> _Records for the task_
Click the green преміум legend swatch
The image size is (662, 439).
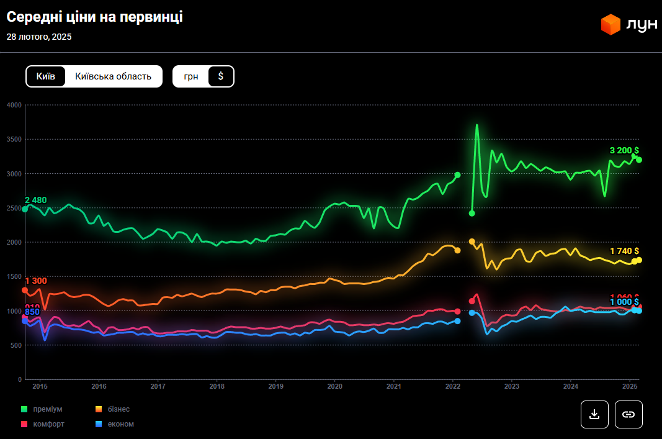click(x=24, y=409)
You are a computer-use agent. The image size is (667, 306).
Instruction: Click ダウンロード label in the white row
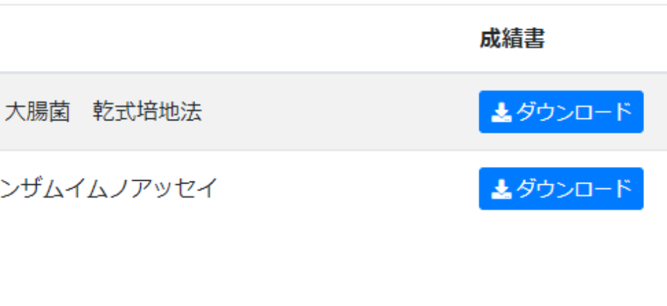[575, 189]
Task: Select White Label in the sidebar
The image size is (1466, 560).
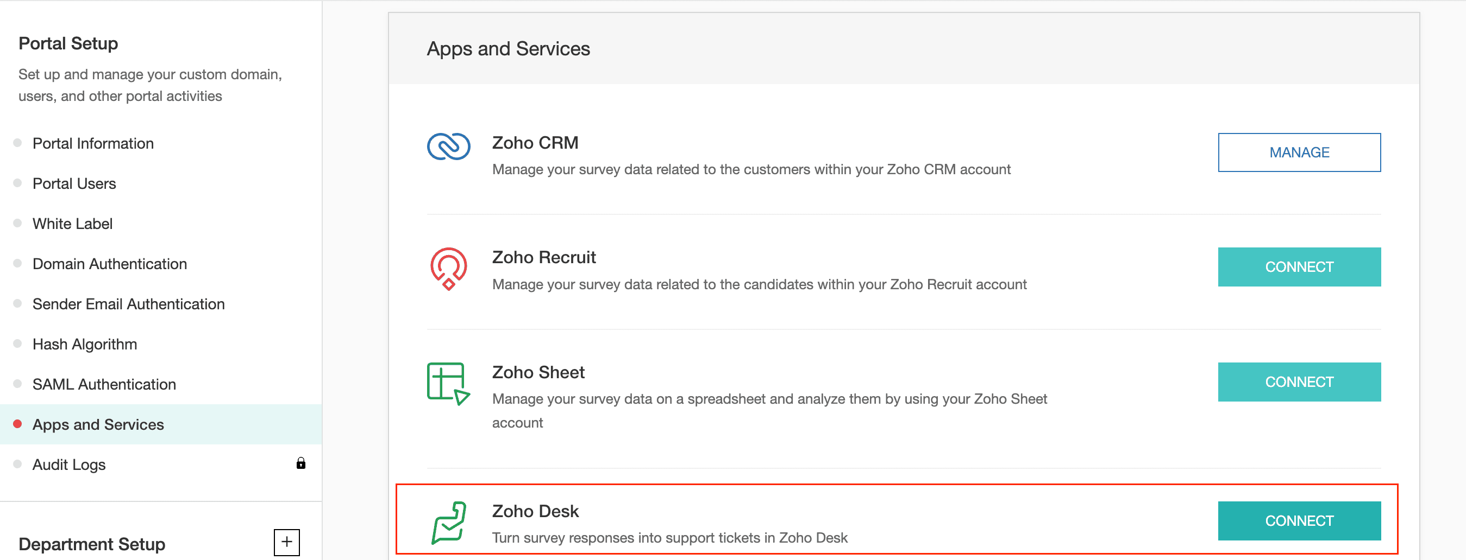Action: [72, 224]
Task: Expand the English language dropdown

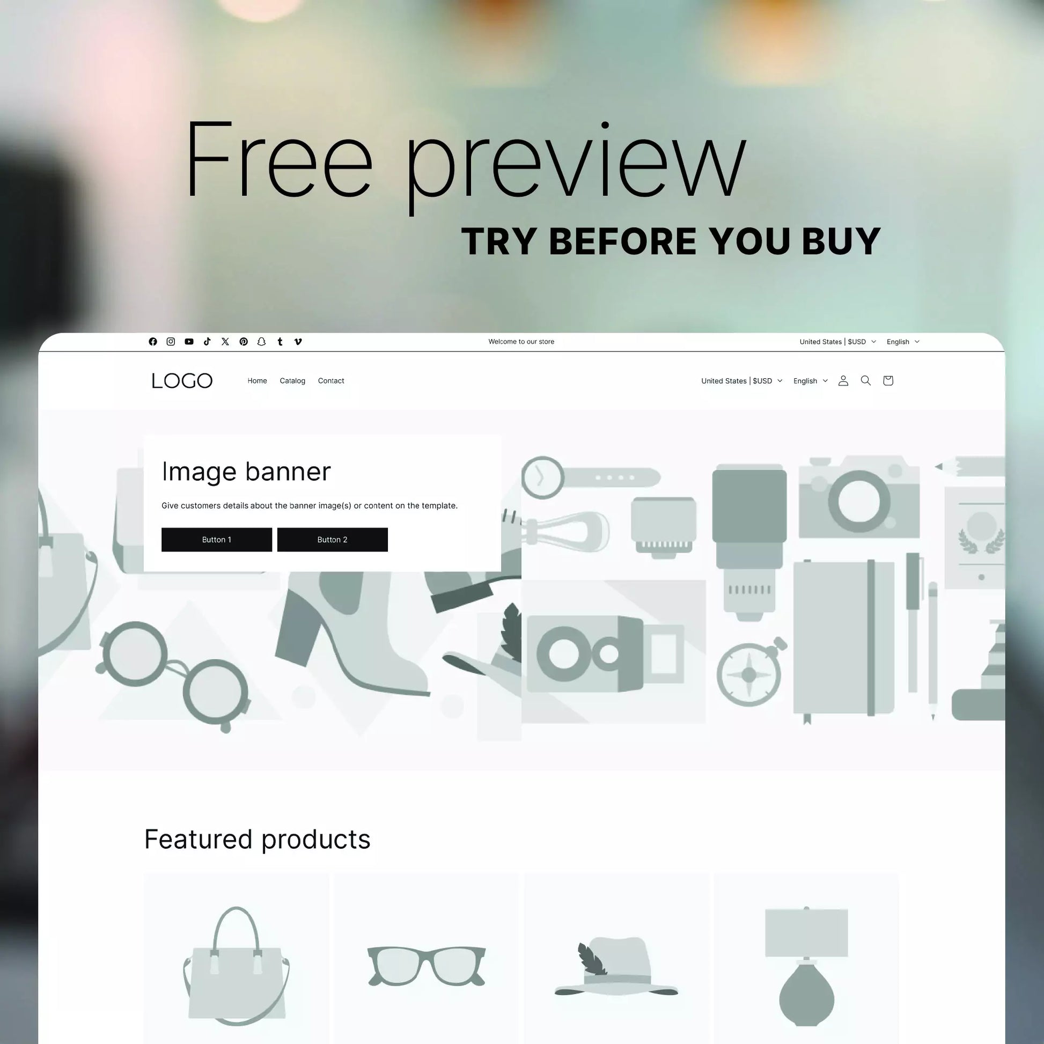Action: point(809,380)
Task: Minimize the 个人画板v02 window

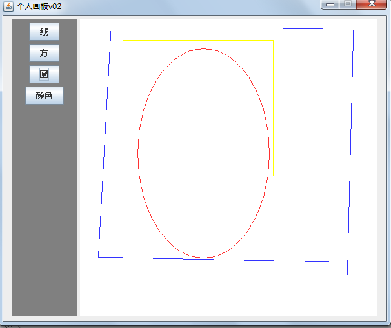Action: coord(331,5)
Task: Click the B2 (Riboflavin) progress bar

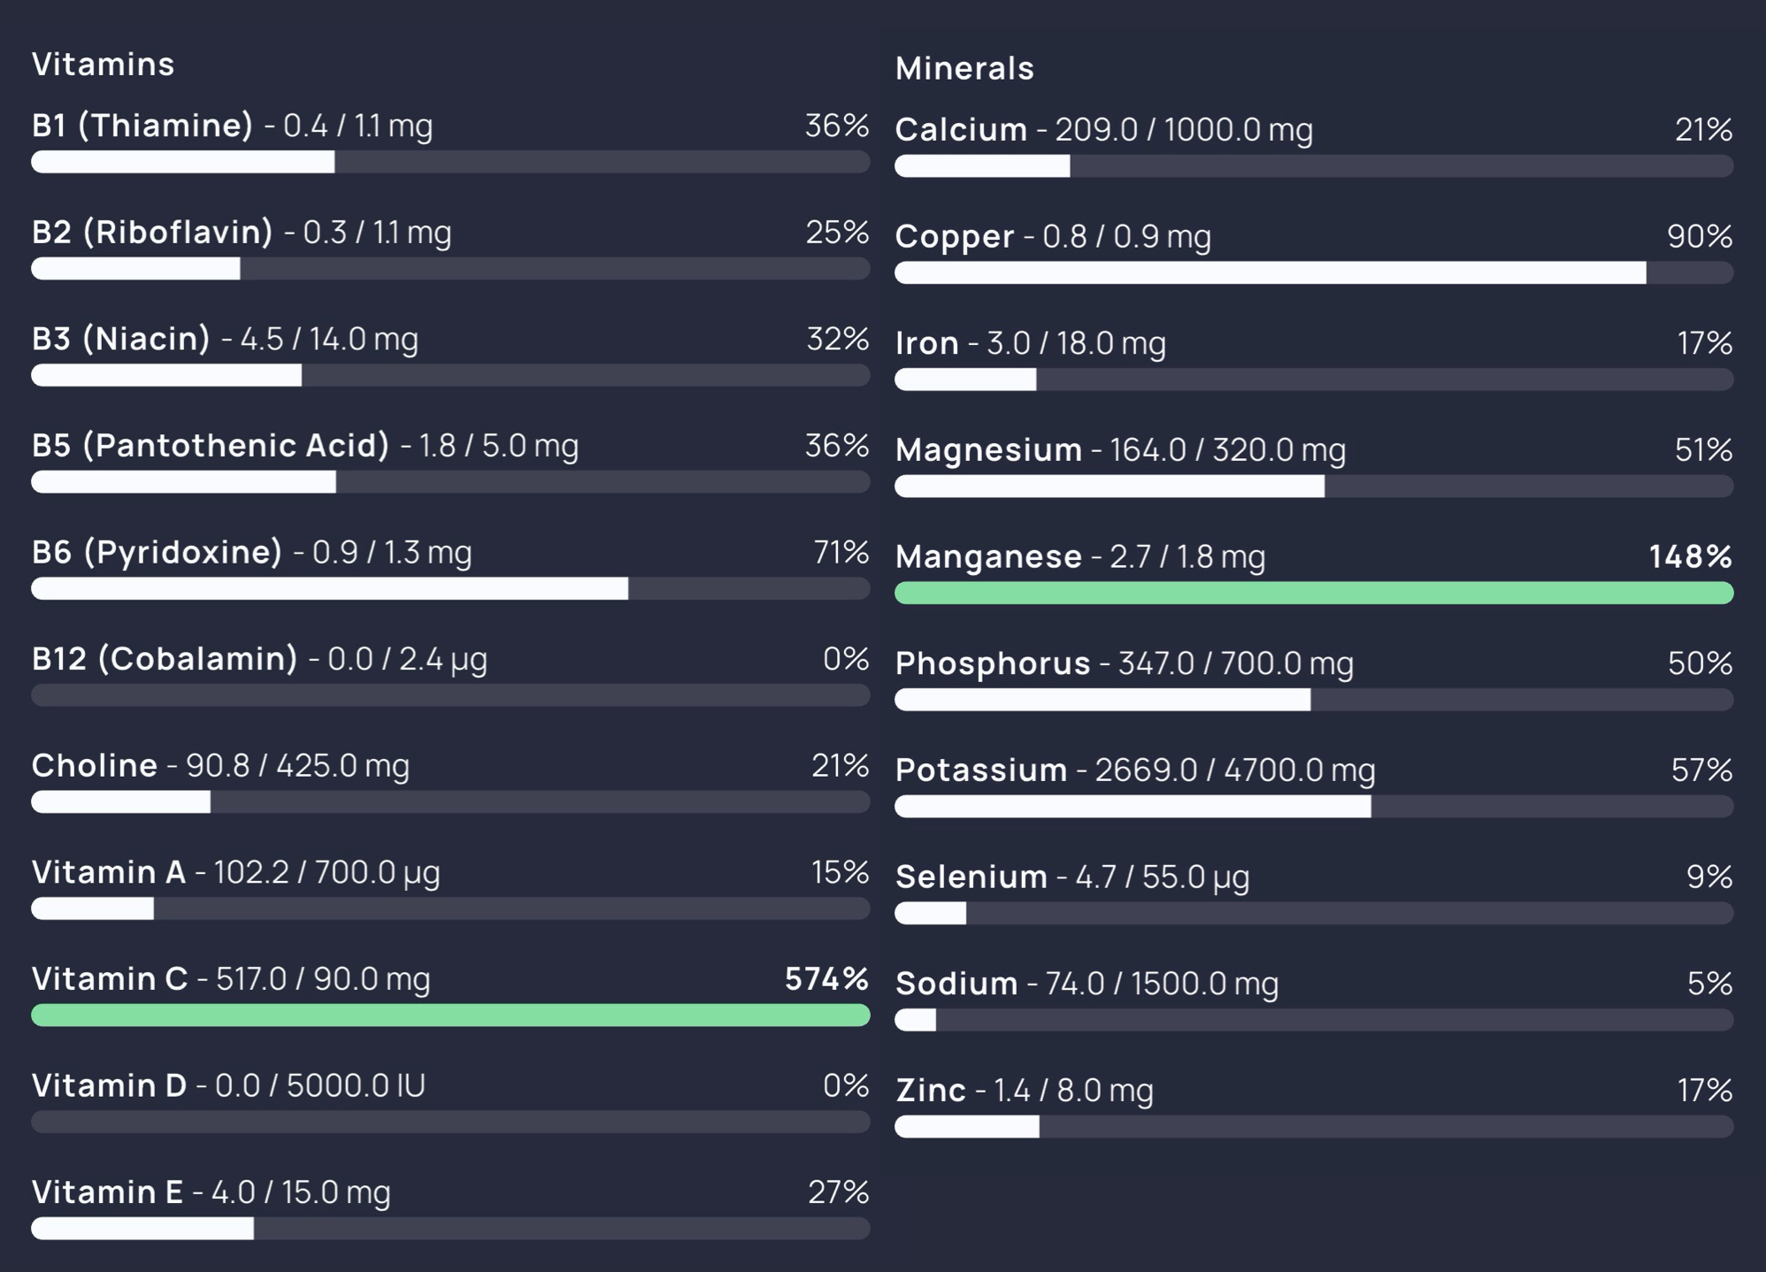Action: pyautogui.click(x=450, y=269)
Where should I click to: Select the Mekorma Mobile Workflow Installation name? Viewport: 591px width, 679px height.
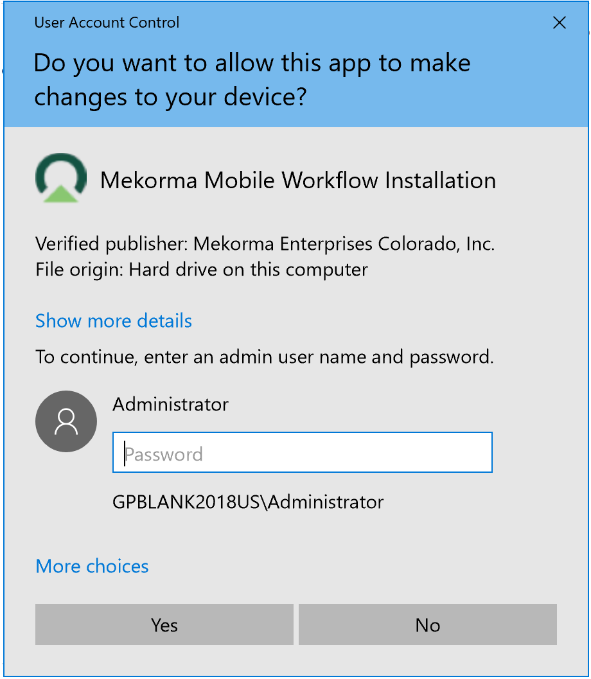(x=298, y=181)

> _Task details_
Your answer should be the lines from the line containing "Task: Expand the English language dropdown" through the end of the listing above, output exactly and alone, without the pictures.

> _Task answer_
Task: Expand the English language dropdown

Action: point(809,380)
Task: Minimize the 个人画板v02 window

Action: coord(331,5)
Task: Click the B2 (Riboflavin) progress bar

Action: pyautogui.click(x=450, y=269)
Where should I click to: Select the Mekorma Mobile Workflow Installation name? Viewport: 591px width, 679px height.
(x=298, y=181)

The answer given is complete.